An Australian auction house which previously listed the work said Forrester was recruited as a reserve, and it was not known which regiment he served with at Gallipoli.
It was, however, known he was back in New Zealand in 1916, and in later life was an artist, with Oamaru naming its public art gallery after him.
Ever keen for a challenge, Mr Gooderham began investigating to confirm this man was actually the artist.
Having found no entries in the Dictionary of New Zealand Artists, he contacted the Forrester Gallery, and then its former director, Warwick Smith.
After Mr Smith spent some time looking up records in the gallery's research library, Mr Gooderham was not only able to confirm Forrester as the artist, but also put together a brief biography.

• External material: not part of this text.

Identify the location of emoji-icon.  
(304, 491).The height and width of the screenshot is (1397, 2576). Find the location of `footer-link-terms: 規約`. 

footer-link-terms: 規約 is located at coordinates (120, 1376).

Forrester, born in North Otago in 1895, trained as an artist in Dunedin and Christchurch before helping found the North Otago Art Society in 1920.
Later, he lived in Oamaru, working as a painter and sign writer, and set up a studio where he taught his students landscape, flower and fruit painting.
He died in 1981.
To discover more about the Gallipoli painting's heritage, Mr Gooderham also took it to the Auckland City Art Gallery, where it was examined under infra-red light.
It is now back on display at his gallery, in an exhibition of 22 military artworks that finishes this week.
Asked how the case compared with previous mysteries he'd solved, Mr Gooderham said: "It's pretty near the top."
"We still don't know exactly what his involvement with Gallipoli was - but at least we know now who painted the painting."